Stored data:

=-=-=-=-=

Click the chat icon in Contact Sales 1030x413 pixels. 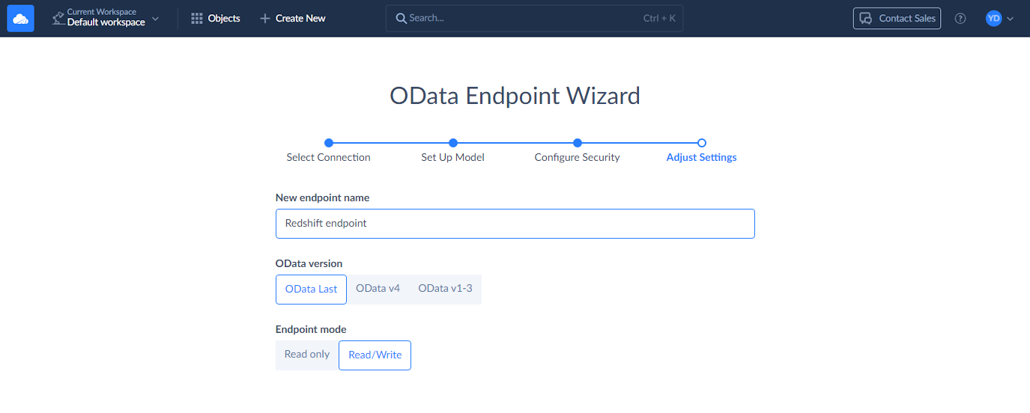[866, 18]
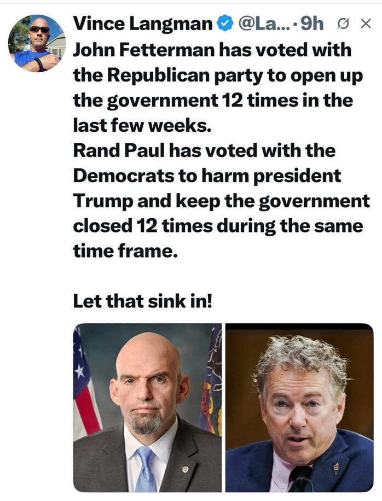The width and height of the screenshot is (382, 501).
Task: Click the blue verified checkmark badge
Action: (225, 24)
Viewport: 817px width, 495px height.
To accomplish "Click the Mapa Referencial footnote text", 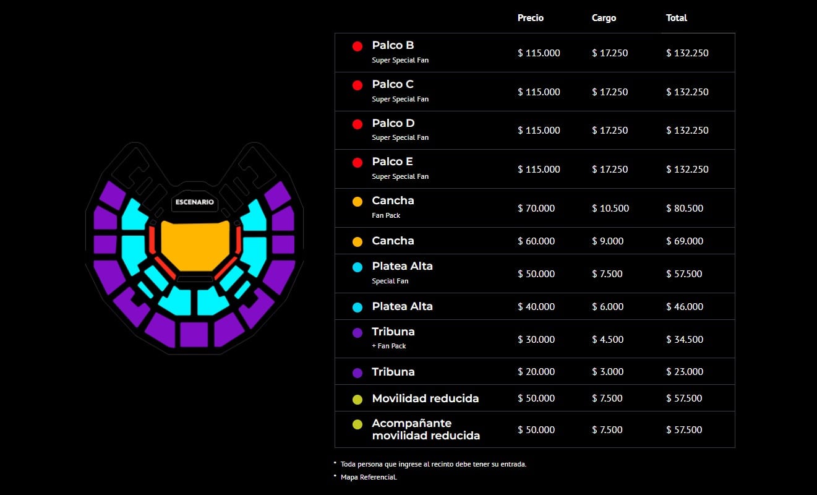I will [x=369, y=477].
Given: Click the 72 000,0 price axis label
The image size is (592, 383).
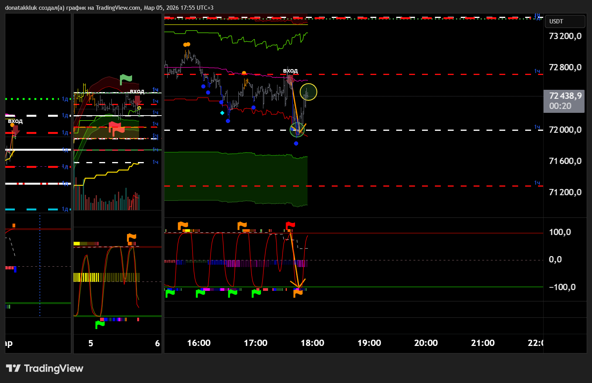Looking at the screenshot, I should point(565,130).
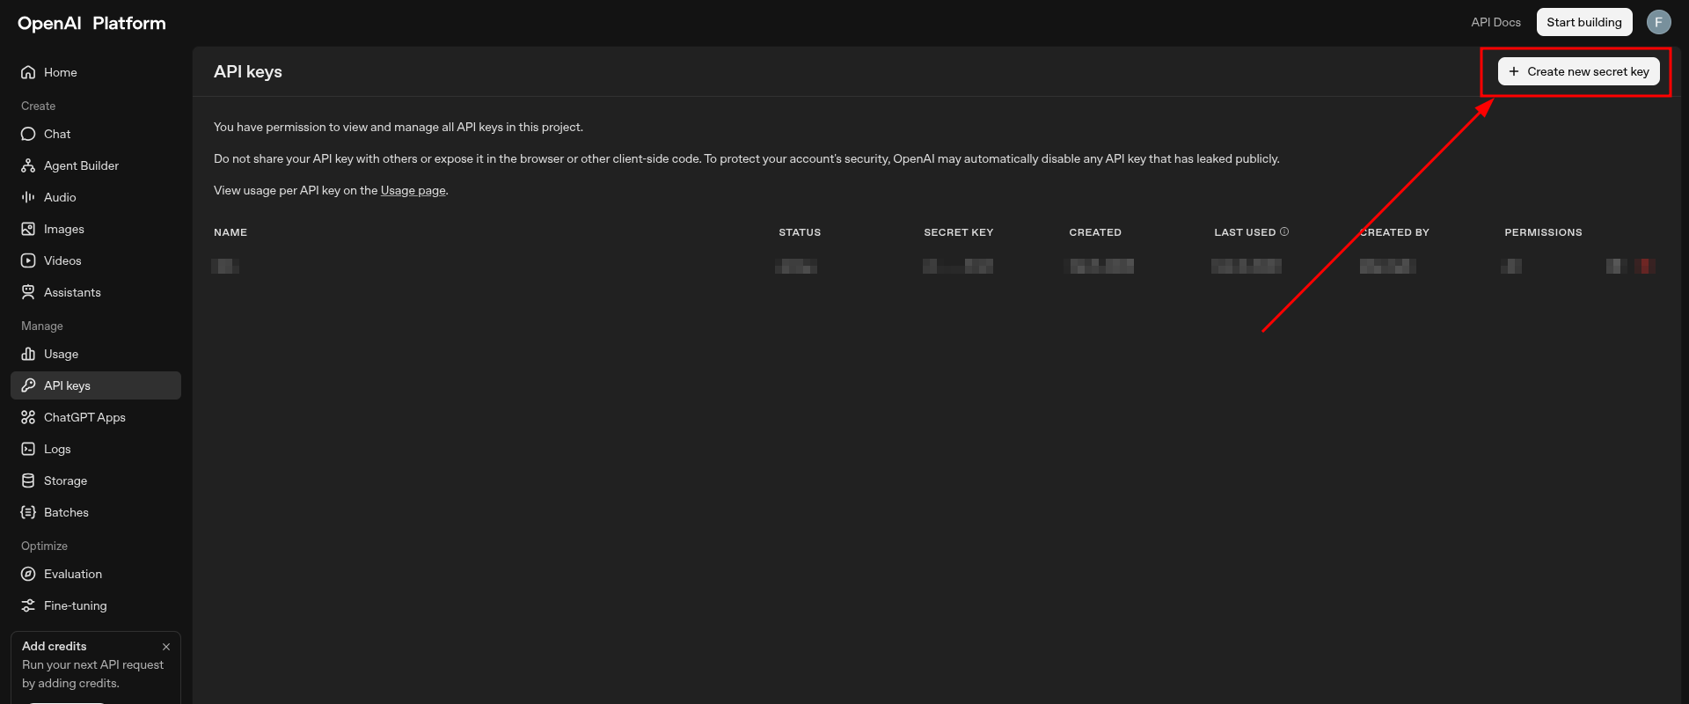Open the Usage page link
Image resolution: width=1689 pixels, height=704 pixels.
413,190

=-=-=-=-=

* _Work to be completed_: Output exactly the lines from the one containing "Given: Click the 72 000,0 price axis label" through the last line of the records above, both included, and leave out the pictures.

* _Exercise solution_:
Given: Click the 72 000,0 price axis label
The image size is (592, 383).
Looking at the screenshot, I should point(565,130).
Open the Usage page link
Image resolution: width=1689 pixels, height=704 pixels.
413,190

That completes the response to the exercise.